Myositis has a broad range of symptoms including myalgia, proximal limb weakness, pain, and myasthenic symptoms such as ptosis. Importantly, myositis can be life-threatening, particularly if respiratory muscles are affected. It can often mimic MG, and so, it is important to differentiate the two through investigations. In all of our cases, CK was significantly elevated; however, there have been cases of CK-negative ICI-related myositis [13]. ASCO recommends measuring CK, transaminases, and aldolase, as these can all be elevated [14]. Interestingly, both patient 1 and patient 4 had raised transaminases which may have been due to myositis and not hepatitis as it was thought at the time, especially given bilirubin was normal for both. Myositis-specific antibodies are largely negative and not helpful in the diagnosis [2]. In diagnostic uncertainty, electromyography (EMG) and muscle biopsy can be helpful. The mainstay of treatment as recommended by both ESMO and ASCO, similar to myocarditis but at a lower dose, is the use of corticosteroids with oral prednisolone 0.5–1 mg/kg/day in grade 2 symptoms and in severe cases with cardiac or respiratory involvement, withholding ICIs and commencing 1-2 mg/kg/day IV methylprednisolone or higher doses as required. Consideration should be given to plasmapheresis, IVIG, and the use of immunosuppressants such as MMF [11].

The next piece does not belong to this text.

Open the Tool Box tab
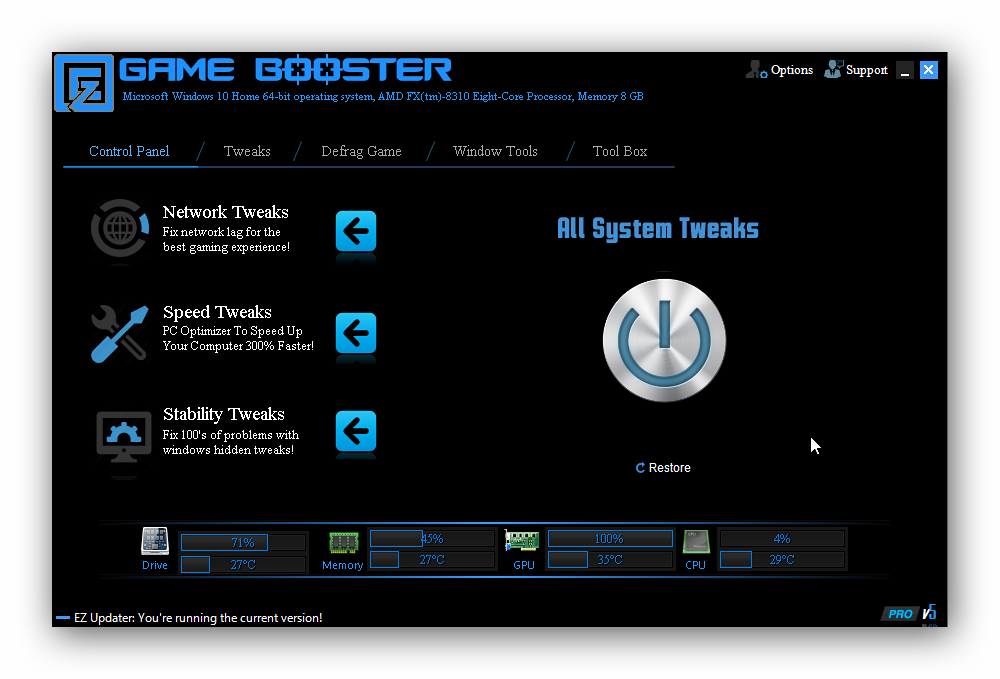The image size is (1000, 679). [620, 152]
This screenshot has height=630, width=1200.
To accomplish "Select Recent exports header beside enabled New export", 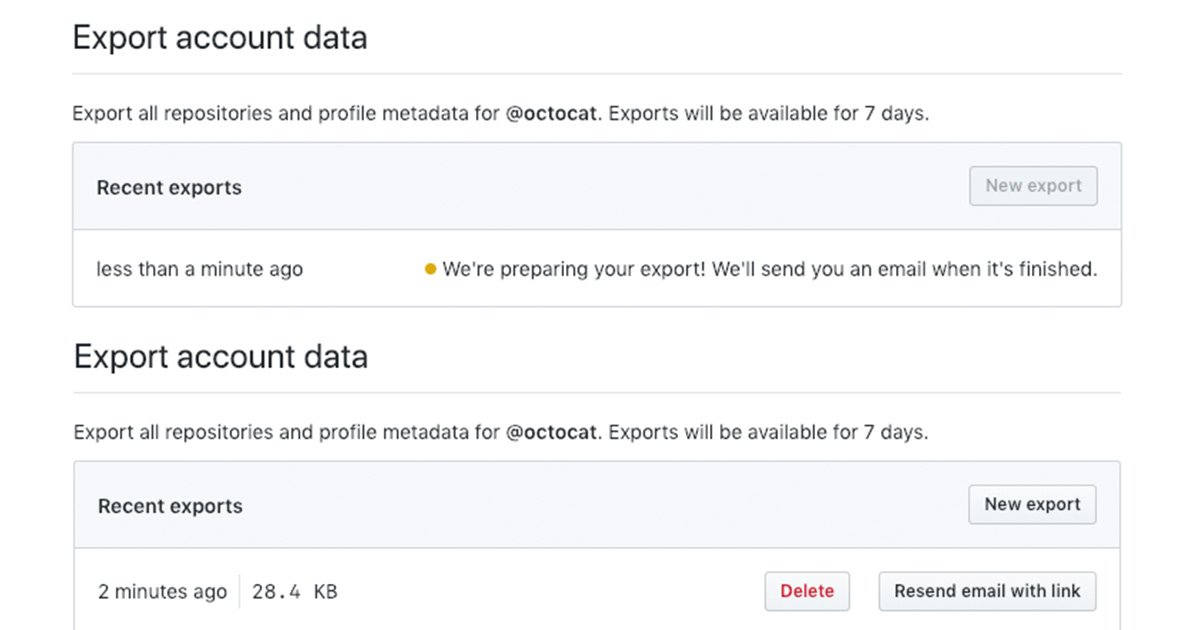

MG is the most common neuromuscular joint related ICI toxicity. Patients may present with symptoms similar to that of myositis; however, the disease appears to be more severe in anti-PD-1-related MG with symptoms including facial weakness and bulbar symptoms being more common [15]. Diagnostic workup includes positive antibodies including anti-AChR, as in patients 2 and 4, and antimuscle-specific kinase (anti-MuSK). The rate of positive anti-AChR in ICI-related MG is reported to be 66.7% and lower than in classical MG which is 80–90%, while anti-MuSK is much lower at 5% [16, 17]. EMG may be useful if antibodies are negative. Regular pulmonary function assessment with negative inspiratory force and FVC is crucial for recognition of respiratory failure and prompt initiation of noninvasive or invasive ventilation. Both ASCO and ESMO recommend withholding ICIs and giving corticosteroids and pyridostigmine. Specifically, ASCO recommends, for grade 2 toxicities, pyridostigmine 30 mg titrated up to 120 mg TDS and prednisolone 1–1.5 mg/kg/day. In grade 3 or 4 toxicities, IVIG or plasmapheresis should be considered [11]. It is important to consider that pyridostigmine may increase the risk of conduction defects, and hence, a multidisciplinary approach is important [18].

4. Conclusion

We describe four cases of overlap syndrome and the first with the administration of avelumab. Overlap syndrome is associated with significant mortality and morbidity, and it is important that if clinicians suspect any of these irAEs, the others should also be considered. We recommend early involvement of specialty teams to manage these complex patients. Prompt recognition and early intervention are needed to treat these potentially life-threatening conditions. Further studies are needed to identify which patients might be more at risk, the pathophysiology, potential early biomarkers, and the optimal management approach.

Conflicts of Interest

The authors declare that they have no conflicts of interest.